Principi di Butera Deliella 2012, Sicily DOC

100% Nero d’Avola, Sicily’s signature red grape, with red berry, peppery and lightly astringent tannic notes on the nose. Good depth of raspberry fruit in a creamy rounded, milk chocolate accented texture with chocolate lingering on the finish.

Principi di Butera Symposio 2012, Terre Sicily IGT

A Sicilian “Bordeaux” blend of Cabernet Sauvignon, Merlot and Petit Verdot showing refined dark fruit with blackcurrant, black cherry, cinnamon and clove with a splash of milk chocolate on the dry tannic finish. Needs 3 to 5 years in the cellar.

Planeta 2007, Cerasuolo di Vittorio DOCG

Cerasuolo di Vittorio remains Sicily’s only DOCG Appellation to date. The blend is 60% Nero d’Avola and 40% Frappatto. It is the lesser-known Frappatto that seems to add the necessary complexity to bring out the best in Nero d’Avola. Notwithstanding the bottle age, this fine example offers fragrant fresh fruitiness with some savoury notes, a light touch of earthiness and subtle red cherry fruit, finishing with a hint of chocolate and slightly drying tannic grip.

Planeta Frappato 2013, Vittorio DOC

Attractive fleshy red fruit with red cherry in the foreground backed by stony mineral and sound tannic and acid balance. Culminates in a dry finish accented by a light lick of chocolate.

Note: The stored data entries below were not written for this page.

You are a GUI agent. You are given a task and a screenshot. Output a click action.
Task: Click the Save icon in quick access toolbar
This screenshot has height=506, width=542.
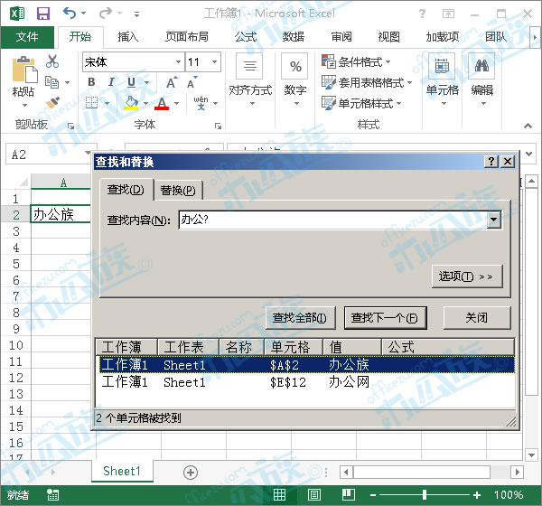click(42, 14)
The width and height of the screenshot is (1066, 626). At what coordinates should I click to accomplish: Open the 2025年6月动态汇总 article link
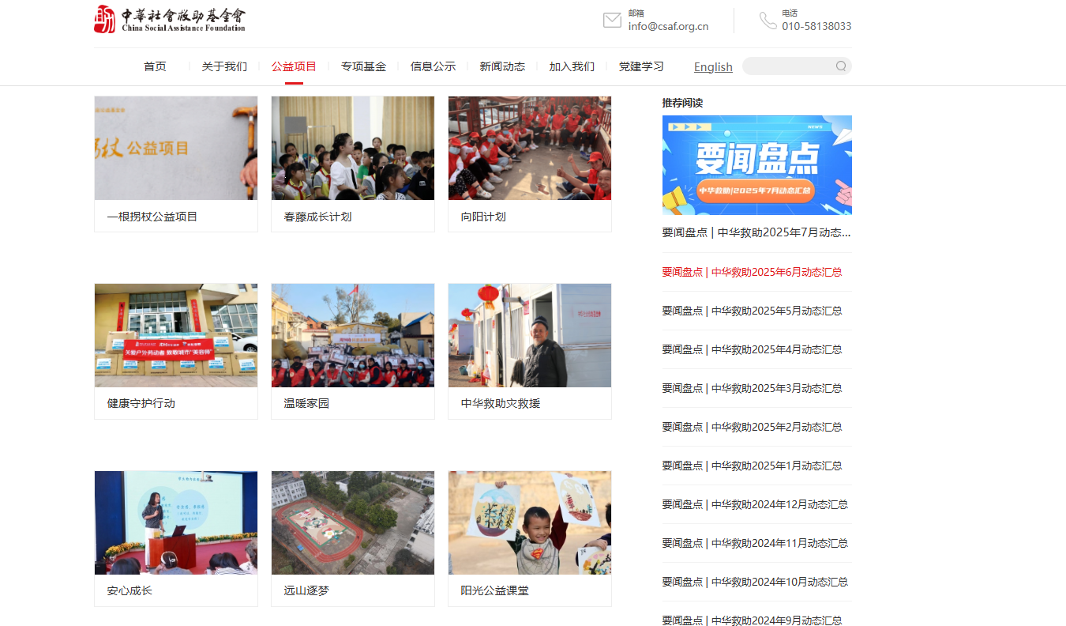[x=752, y=272]
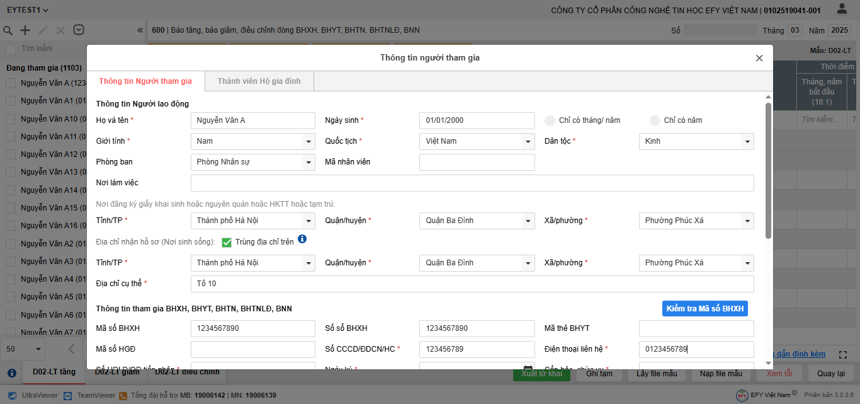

Marchesi di San Giulano San Giulano Rosso 2009, Sicily IGT

A higher proportion of Petit Verdot in this vintage adds more elegant perfume with enhanced cinnamon and nutmeg spiciness and a little more softness and roundness on the palate. Almost as fine as the 2008 but stylistically, quite different.

Dessert

Planeta Passito di Noto 2012, Noto DOC

Intense floral perfume shows blossom, honeyed and dried citrus character. Flavours are sweet but not cloying, with honeyed citrus and fruit perfume lingering on the finish.